Happy Plugs is a Swedish consumer electronics company founded by Andreas Vural in 2011. The company initially became known for its colorful corded headphones before expanding into mobile phone cases, speakers, and other accessories. It now primarily focuses on audio products, including wired headphones, true wireless earbuds, and over-ear headphones.

==History==
Founder Andreas Vural created the headphones after being inspired by his girlfriend who wondered why ”most headphones only came in black and white” [sic]. When presenting the idea for friends and acquaintances, he was met with only skepticism. They questioned how he would be able to compete against established actors like Sony and Philips, leaving Vural with second thoughts. He decided to move on and commissioned a plastic manufacturer to design the packaging where the headphones are arranged in the shape of a note. Taking a pair of white iPhone headphones and spray painting them, he went on the road to sell "his product".
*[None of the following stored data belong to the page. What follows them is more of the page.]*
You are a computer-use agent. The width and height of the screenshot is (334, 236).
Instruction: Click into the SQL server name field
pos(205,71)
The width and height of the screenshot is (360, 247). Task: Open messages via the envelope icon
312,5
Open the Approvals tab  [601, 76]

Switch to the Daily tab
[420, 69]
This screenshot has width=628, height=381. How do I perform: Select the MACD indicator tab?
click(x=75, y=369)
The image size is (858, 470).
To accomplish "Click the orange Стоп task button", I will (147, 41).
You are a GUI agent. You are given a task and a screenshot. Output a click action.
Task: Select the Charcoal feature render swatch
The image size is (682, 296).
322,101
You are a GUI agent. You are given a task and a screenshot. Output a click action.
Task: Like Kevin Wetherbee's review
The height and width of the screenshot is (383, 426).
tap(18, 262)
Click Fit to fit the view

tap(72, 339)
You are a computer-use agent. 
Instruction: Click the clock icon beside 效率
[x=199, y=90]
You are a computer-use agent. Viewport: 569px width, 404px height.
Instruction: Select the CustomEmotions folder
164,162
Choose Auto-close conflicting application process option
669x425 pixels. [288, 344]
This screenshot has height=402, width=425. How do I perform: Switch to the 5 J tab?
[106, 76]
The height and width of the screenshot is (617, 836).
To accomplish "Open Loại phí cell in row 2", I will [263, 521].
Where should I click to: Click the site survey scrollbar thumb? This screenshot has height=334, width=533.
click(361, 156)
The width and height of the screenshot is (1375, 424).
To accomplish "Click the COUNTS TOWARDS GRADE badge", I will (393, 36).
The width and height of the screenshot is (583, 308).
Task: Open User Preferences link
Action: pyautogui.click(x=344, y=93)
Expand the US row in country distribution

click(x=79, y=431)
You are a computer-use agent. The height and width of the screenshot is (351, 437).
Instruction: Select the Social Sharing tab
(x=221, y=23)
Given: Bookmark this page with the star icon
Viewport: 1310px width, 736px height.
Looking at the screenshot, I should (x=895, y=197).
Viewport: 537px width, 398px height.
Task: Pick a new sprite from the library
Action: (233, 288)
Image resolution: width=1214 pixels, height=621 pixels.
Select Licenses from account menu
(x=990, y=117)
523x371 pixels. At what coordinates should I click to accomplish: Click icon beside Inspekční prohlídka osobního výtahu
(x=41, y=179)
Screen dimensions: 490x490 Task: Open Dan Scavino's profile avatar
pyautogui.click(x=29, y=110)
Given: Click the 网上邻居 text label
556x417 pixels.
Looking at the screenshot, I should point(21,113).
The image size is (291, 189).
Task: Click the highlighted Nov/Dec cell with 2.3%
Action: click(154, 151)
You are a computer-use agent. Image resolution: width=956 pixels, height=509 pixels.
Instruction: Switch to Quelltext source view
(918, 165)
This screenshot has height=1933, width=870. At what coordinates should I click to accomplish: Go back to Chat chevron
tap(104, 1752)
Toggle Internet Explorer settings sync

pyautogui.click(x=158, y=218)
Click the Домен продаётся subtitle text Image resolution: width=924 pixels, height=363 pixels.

In August 2011, he found a distributor in Helsingborg that wished to order 25,000 of them. With no company, no actual product and no knowledge of how to produce the product, Vural was caught off guard. Despite this, he promised to deliver the headphones in time for the holiday season. Vural arranged to have them manufactured in China. On December 14, Vural delivered the first Happy Plugs to electronics retailer Siba.

In 2016 Happy Plugs stated that the products was available in over 70 countries and with over 10 million customers served worldwide.

In December 2022 it was announced that Tura Scandinavia AB. Happy Plugs Swedish distributor had acquired Happy Plugs AB. The takeover date was set for January 2. 2023.

===Collaborations===
Happy Plugs has collaborated with a range of fashion brands, artists, retailers, and organizations on limited-edition products and design projects. Notable collaborations include partnerships with Smiley®, Saint Laurent, Weekday, H&M, and the Paris concept store Colette. The company has also released special collaborations with the band 30 Seconds to Mars, the World Childhood Foundation, MTV, and the retailer Urban Outfitters.

===Awards===
In 2013, Happy Plugs was nominated for the Swedish fashion award "Guldknappen", "the Golden Button" in the accessories category. In 2014, Happy Plugs won a Silver Pentaward for their heart shaped cable packaging.